Het chemisch lab van Kerstin Blank. “We maken er er eigenlijk alleen gebruik van om bijvoorbeeld een vloeistof te pakken om onze moleculen in op te lossen.”

Mariska van Sprundel

Twee microscopen

Turunen leidt me naar een apparaat midden in de ruimte. Het is een atoomkrachtmicroscoop. Met deze microscoop kunnen de onderzoekers met een minuscuul haakje aan een enzym ‘trekken’ zodat het oprekt en van vorm verandert. “Dan volgen we de activiteit van het enzym nadat die kracht erop heeft gestaan”, aldus Turunen. Bovendien meten ze met de atoomkrachtmicroscoop ook hoe groot de kracht is waarbij het enzym van vorm verandert.

Vervolgens lopen we naar een apparaat in de hoek wat een confocale microscoop blijkt te zijn; een verfijnde vorm van een gewone lasermicroscoop. Turunen: “De enzymen plakken we aan een glazen oppervlak waardoor ze geen kant meer op kunnen. En aan het enzym koppelen we een chemische groep die licht adsorbeert.” Als de laser eroverheen schijnt wordt het fluorescentiesignaal opgevangen en tot een beeld gereconstrueerd.

Blank: “Zo weten we de enzymen te vinden. En in de volgende stap voegen we een substraat toe dat door de actie van het enzym omgezet wordt in een fluorescerend molecuul. Deze omzettingen volgen we in de tijd. We detecteren één voor één elk fluorescerend product en kunnen zo de activiteit van het enzym in de tijd volgen. Het onderzoek bestaat dus uit een combinatie van deze twee technieken: met de atoomkrachtmiscroscoop trekken we aan het enzym en met de confocale microscoop lezen we vervolgens de reactie van het enzym.”

De ruimte waar alle meetinstrumenten staan. Hier meten onderzoekers met behulp van laser- en atoomkrachtmicroscopen de activiteit van individuele enzymen.

Mariska van Sprundel

Synthetische krachtsensoren

Naast de natuurlijke krachtsensoren in de cel en hun omgeving, ontwerpt de onderzoeksgroep ook synthetische krachtsensoren. Daar zijn twee redenen voor. Ten eeste kunnen ze de kunstmatige sensoren gebruiken om meer te leren over hoe natuurlijke sensoren in elkaar zitten en welke concepten daaraan ten grondslag liggen. Ten tweede zijn kunstmatige krachtsensoren makkelijker te verwerken in een toepassing. “Natuurlijke krachtsensoren zijn waarschijnlijk te ingewikkeld en werken alleen in hun natuurlijke omgeving”, aldus Blank.

Zelfhelende materialen

We lopen weer terug naar Blanks werkkamer waar we nog even verder praten over haar werk. “Ik wil nu vooral een fundamenteel begrip krijgen van hoe moleculen die kracht waarnemen werken.” Maar toepassingen heeft ze ook al in gedachten. “Als je weet welke mechanische eigenschappen cellen nodig hebben, en met welke krachten ze te maken krijgen, dan kan je een synthetisch materiaal maken met deze eigenschappen dat in staat is een specifieke functie in cellen teweeg te brengen.”

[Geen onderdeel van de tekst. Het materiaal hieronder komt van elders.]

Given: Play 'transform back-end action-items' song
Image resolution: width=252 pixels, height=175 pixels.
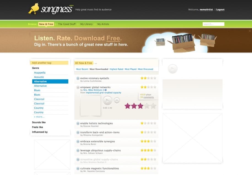Looking at the screenshot, I should [x=78, y=133].
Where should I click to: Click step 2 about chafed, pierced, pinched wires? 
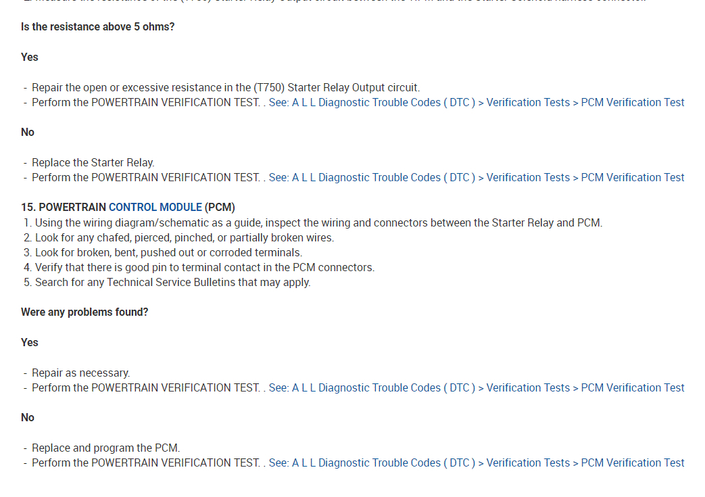point(184,237)
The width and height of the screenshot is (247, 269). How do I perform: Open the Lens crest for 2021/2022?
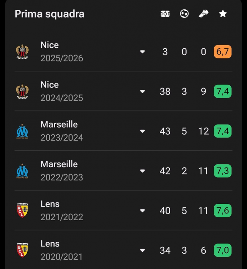pyautogui.click(x=22, y=211)
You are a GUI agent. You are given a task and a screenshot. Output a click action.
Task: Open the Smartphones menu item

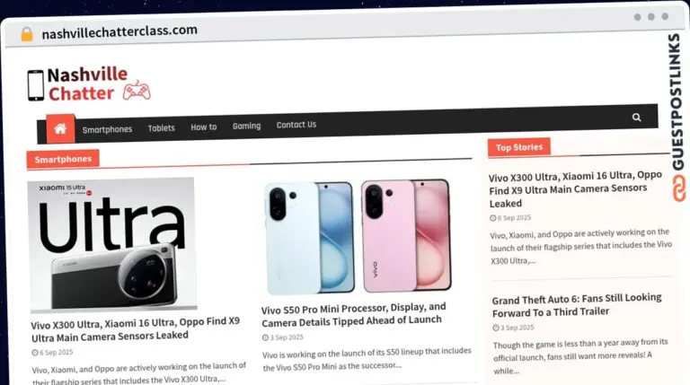click(107, 129)
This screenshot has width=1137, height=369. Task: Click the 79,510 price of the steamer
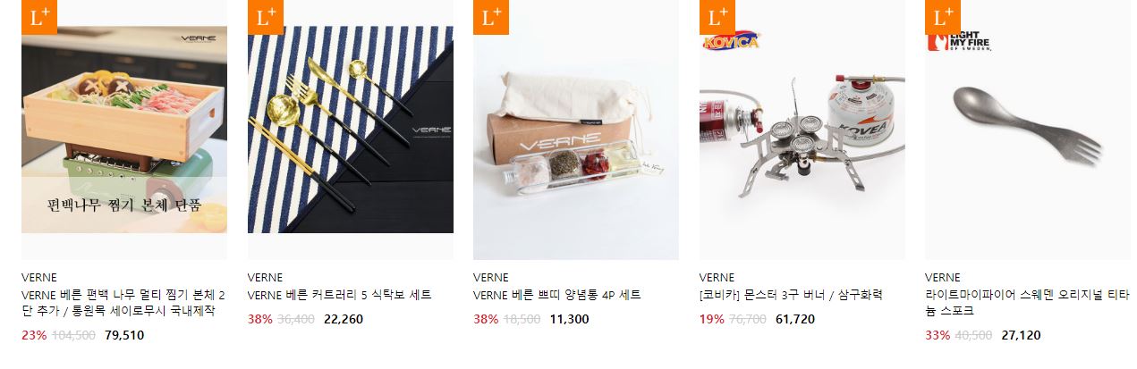[x=124, y=336]
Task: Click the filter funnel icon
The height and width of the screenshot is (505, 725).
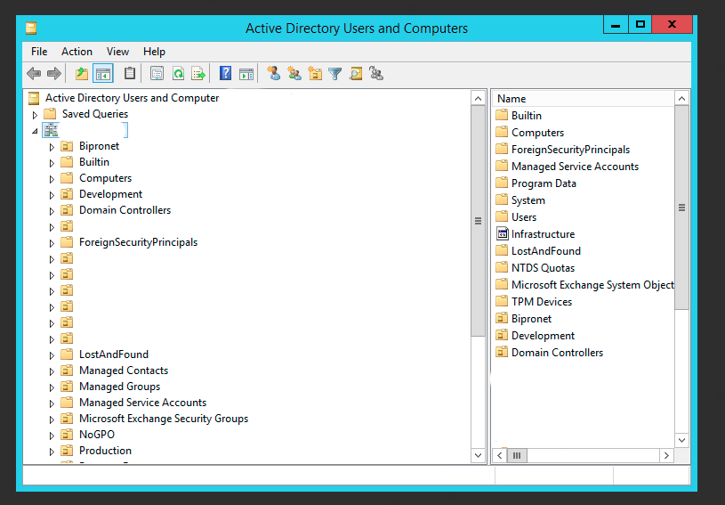Action: (335, 74)
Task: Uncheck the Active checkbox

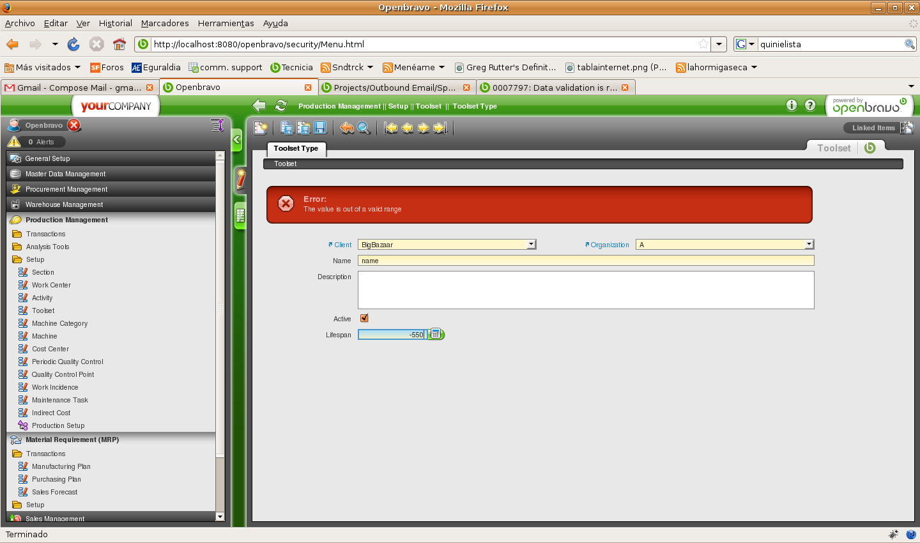Action: 364,318
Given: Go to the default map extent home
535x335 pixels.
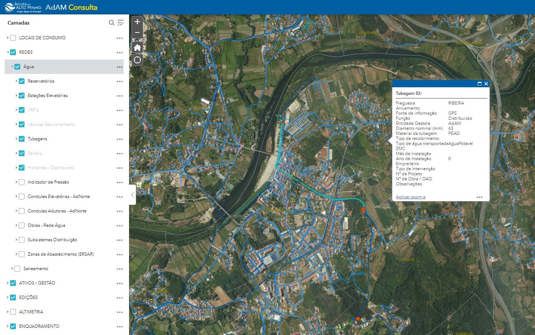Looking at the screenshot, I should (137, 47).
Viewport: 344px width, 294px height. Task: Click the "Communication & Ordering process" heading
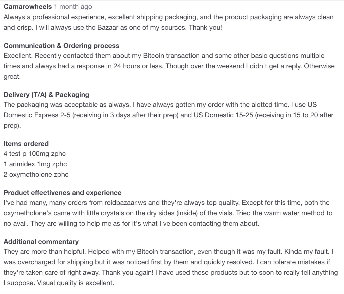pos(62,46)
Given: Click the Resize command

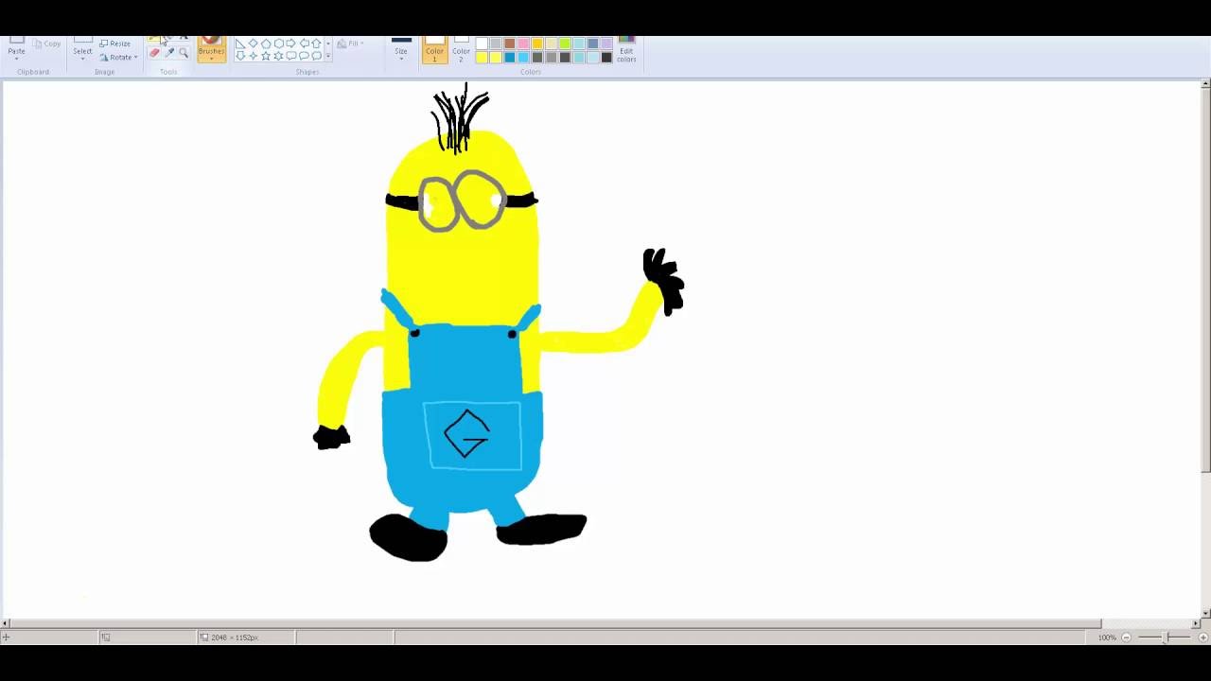Looking at the screenshot, I should coord(115,43).
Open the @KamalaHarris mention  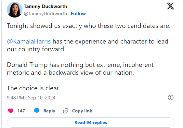coord(29,42)
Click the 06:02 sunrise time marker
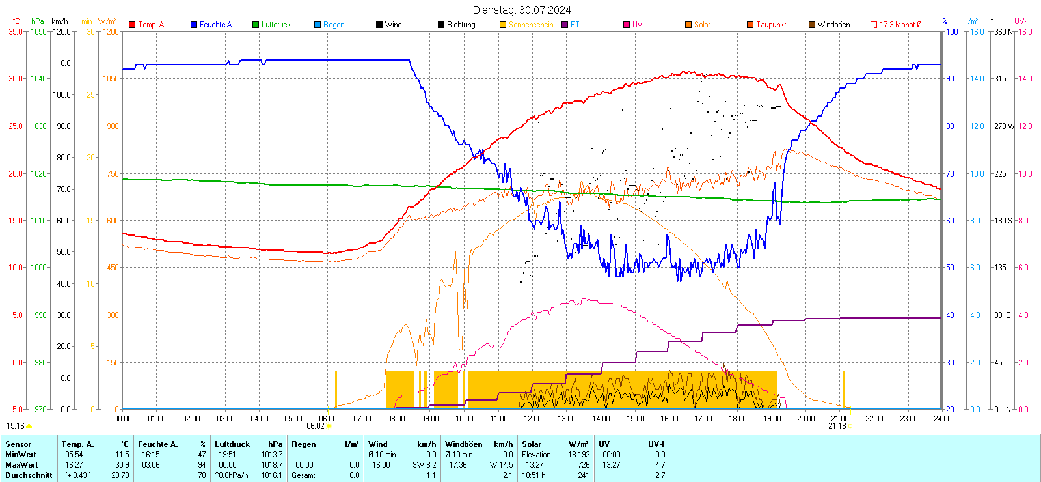 coord(316,426)
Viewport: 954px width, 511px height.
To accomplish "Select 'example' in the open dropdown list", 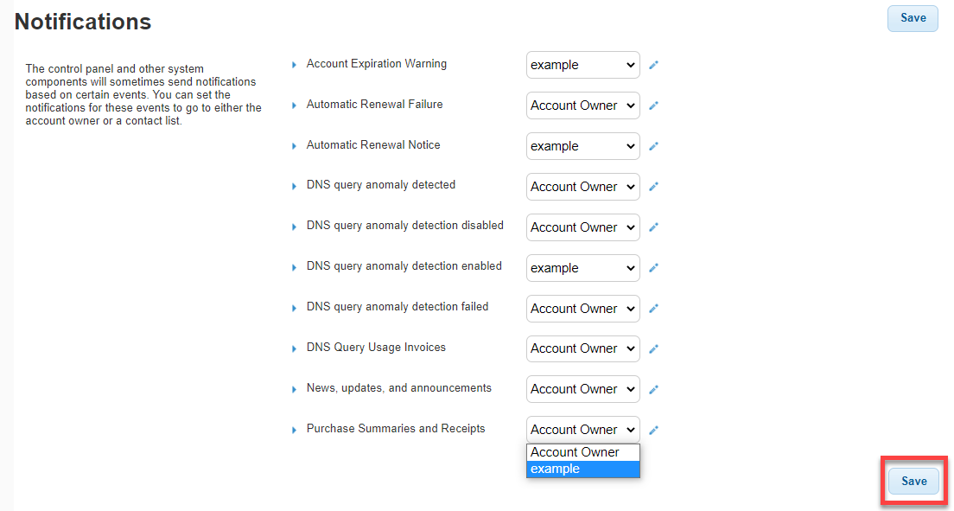I will [582, 469].
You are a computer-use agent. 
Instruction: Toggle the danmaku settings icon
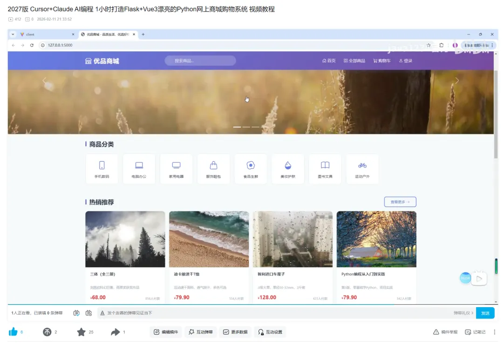pyautogui.click(x=89, y=313)
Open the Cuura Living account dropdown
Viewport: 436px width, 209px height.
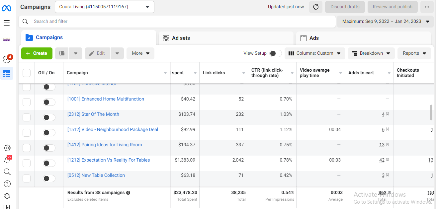104,7
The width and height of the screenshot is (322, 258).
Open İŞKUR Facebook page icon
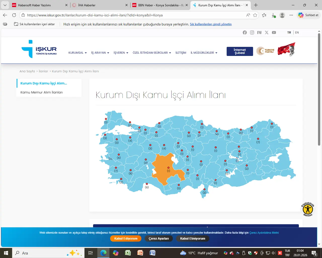pyautogui.click(x=245, y=33)
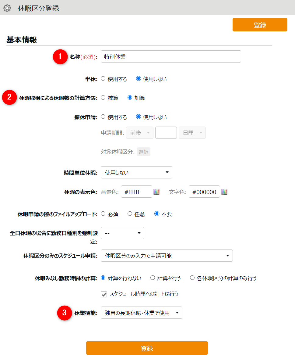The width and height of the screenshot is (295, 359).
Task: Open text color palette picker icon
Action: [224, 192]
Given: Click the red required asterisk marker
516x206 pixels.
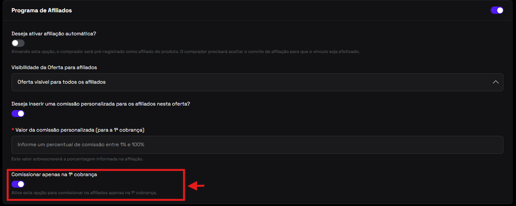Looking at the screenshot, I should coord(13,130).
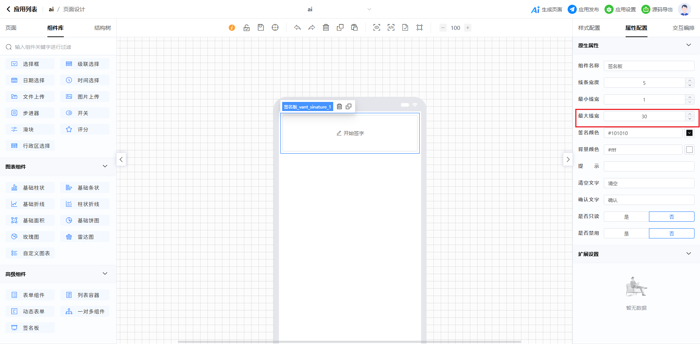This screenshot has width=700, height=344.
Task: Click the trash delete icon in toolbar
Action: click(326, 28)
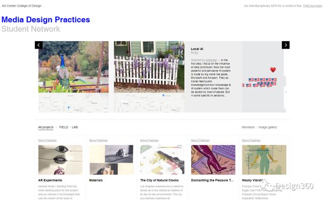The image size is (324, 201).
Task: Click the map pin under peacock photo
Action: coord(69,108)
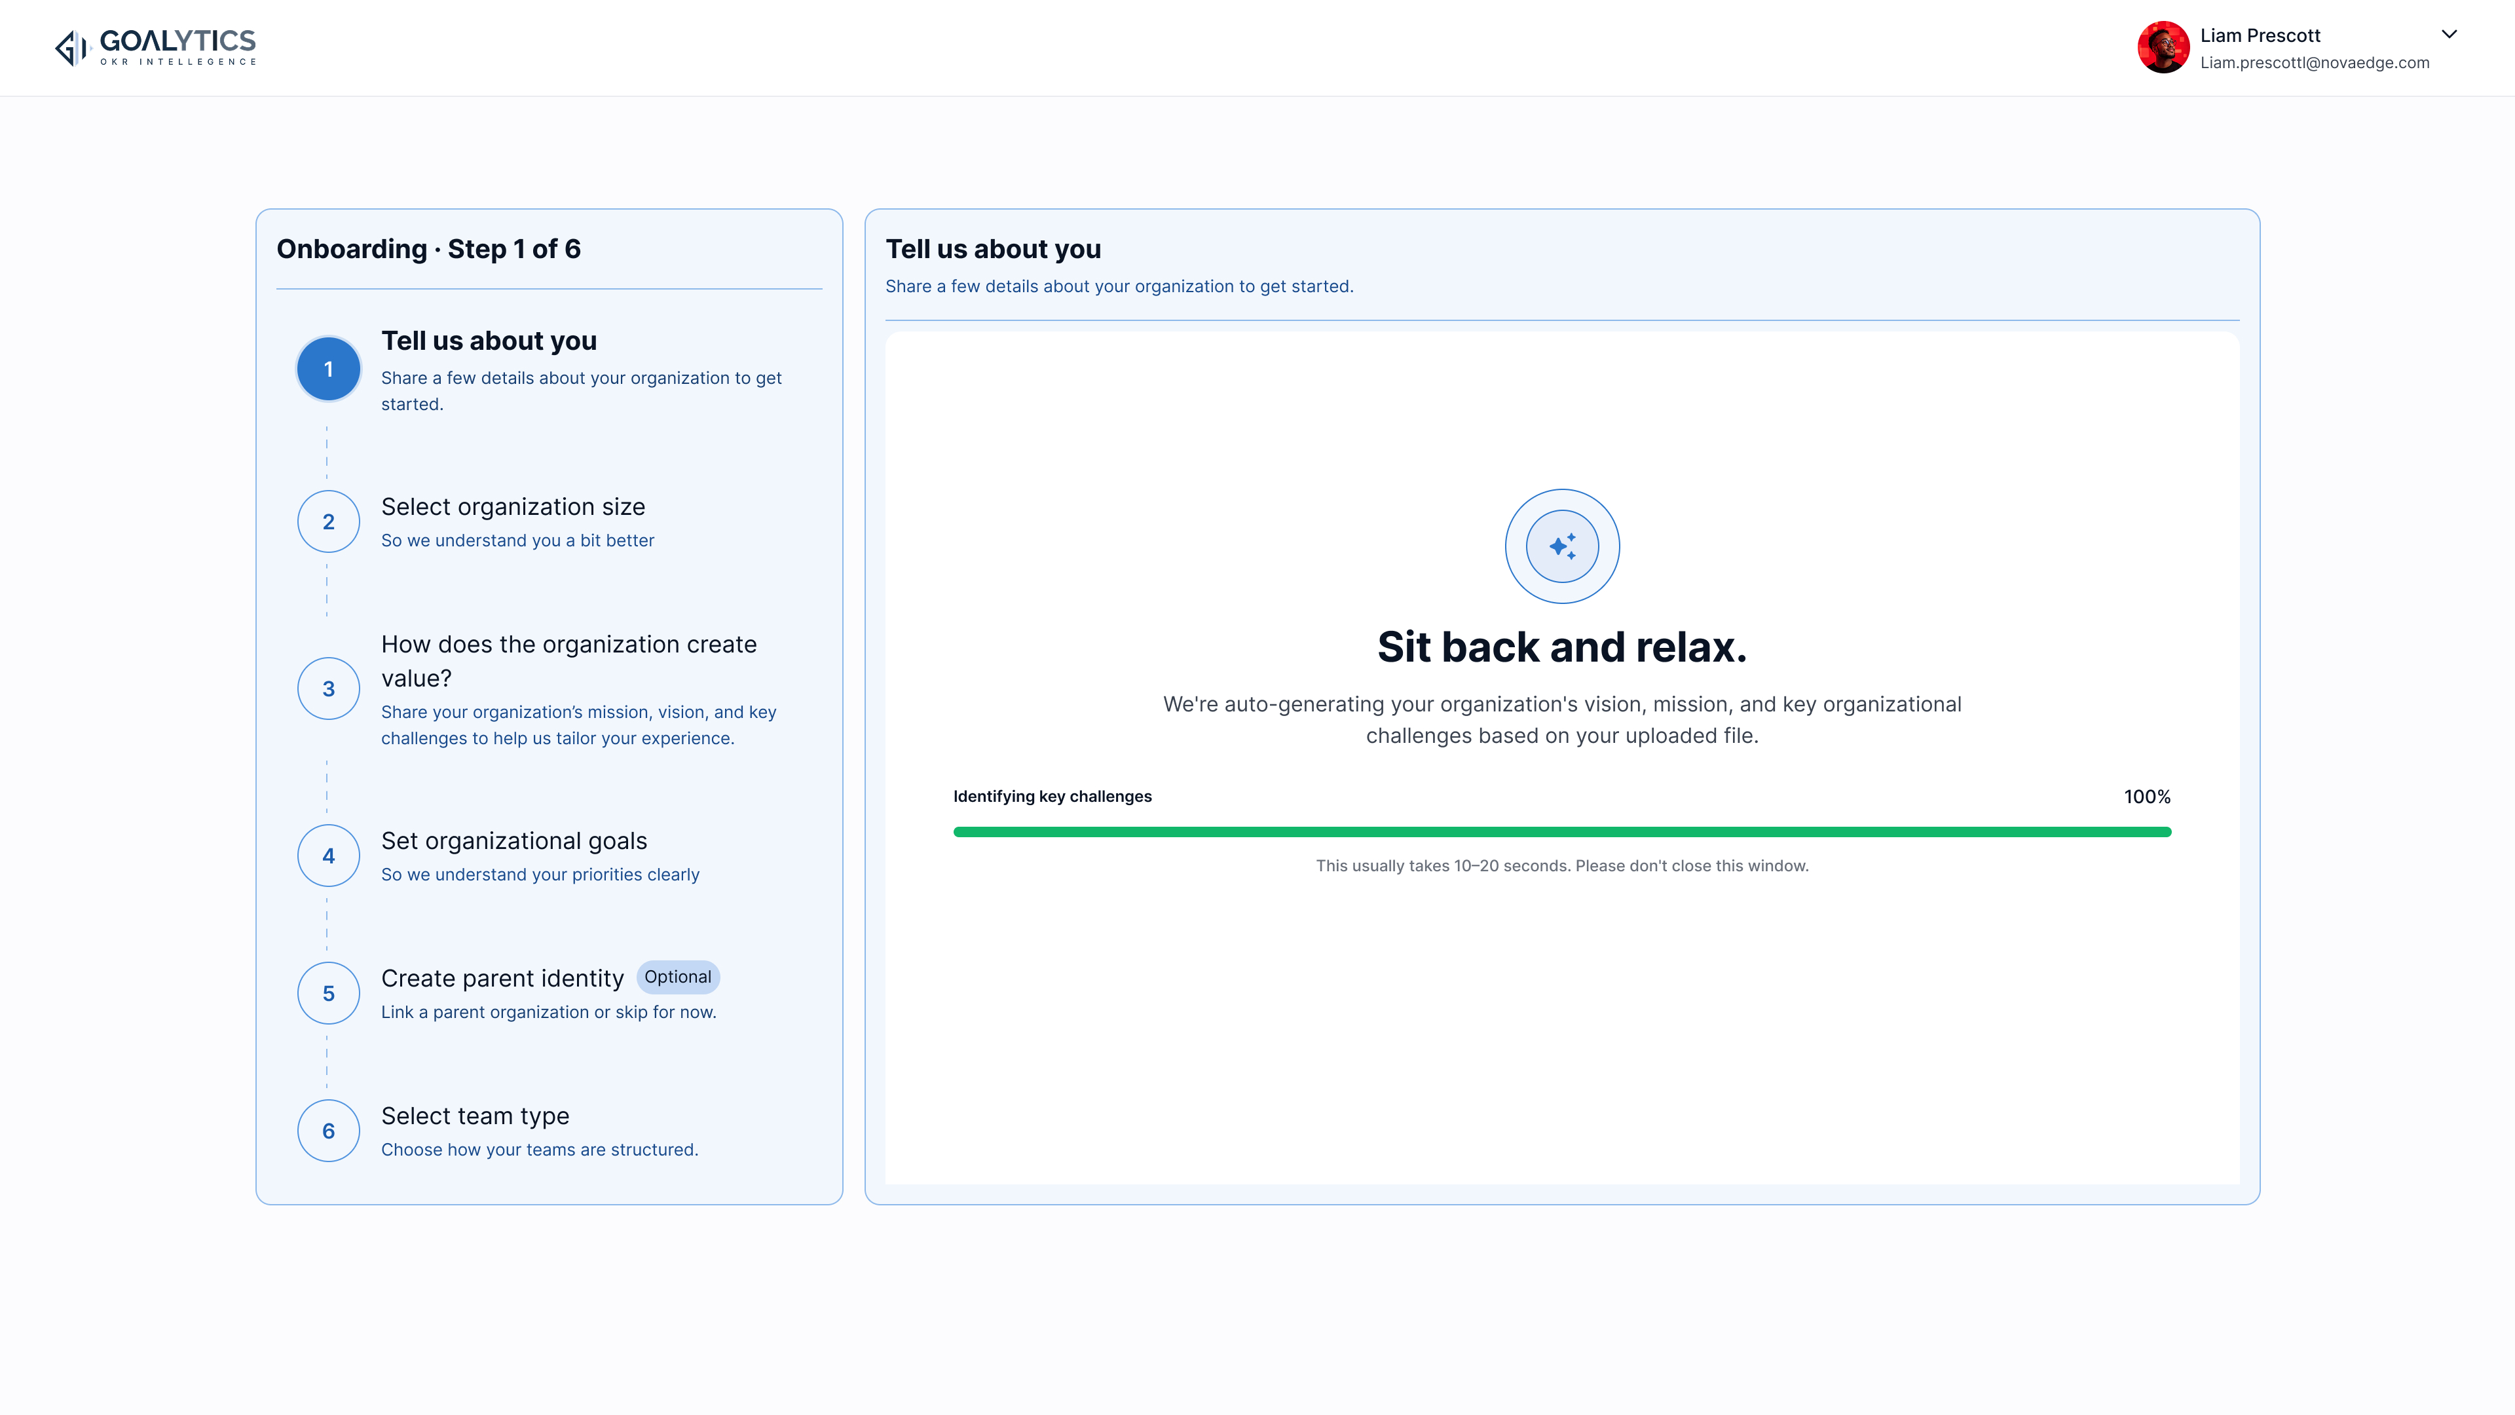Open 'Select team type' step
The width and height of the screenshot is (2515, 1415).
[474, 1115]
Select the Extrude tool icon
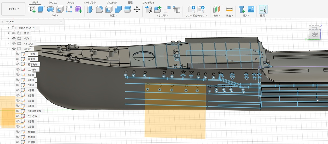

Daarbij doelt Blank vooral op zelfhelende biomedische materialen voor in het lichaam. In de spieren zitten ook sensoren die mechanische krachten detecteren als een spier zich overstrekt. Daarop geeft de sensor een signaal af dat het herstel van de spierscheurtjes aanzwengelt. Een mechanisme wat vrij recent ontdekt is.

Zoiets zou je ook waar kunnen maken voor biomedische materialen door er krachtsensoren in te stoppen. Nu moet iemand met een implantaat of kunstmatig weefsel in het lichaam onder het mes om het materiaal te vervangen als het breekt. “De oplossing ligt in een materiaal dat rapporteert wanneer het kapot gaat en dat zichzelf zelfs kan repareren.”

Samenwerking

Ik heb een hoop nieuwe dingen gehoord vandaag. Mechanische krachten die op cellen werken is voor mij, als bioloog, toch vrij onbekend terrein. Blank vergeeft het me. “Mensen die normaal met cellen werken en een training in de biologie hebben gehad denken niet in termen van krachten. Dat is relatief vreemd voor hen. Natuurkundigen op hun beurt hebben vaak geen idee dat hun technieken ook werken in biologische toepassingen.”

Mechanische krachten zijn sowieso een relatief nieuw onderzoeksveld, volgens Blank. “De laatste vijf jaar gaan mensen zich er steeds meer mee bezig houden. “Er is samenwerking nodig van mensen met verschillende achtergronden. Vandaar dat we werken met biologen, scheikundigen en natuurkundigen. Hier brengen we alle expertisen samen.”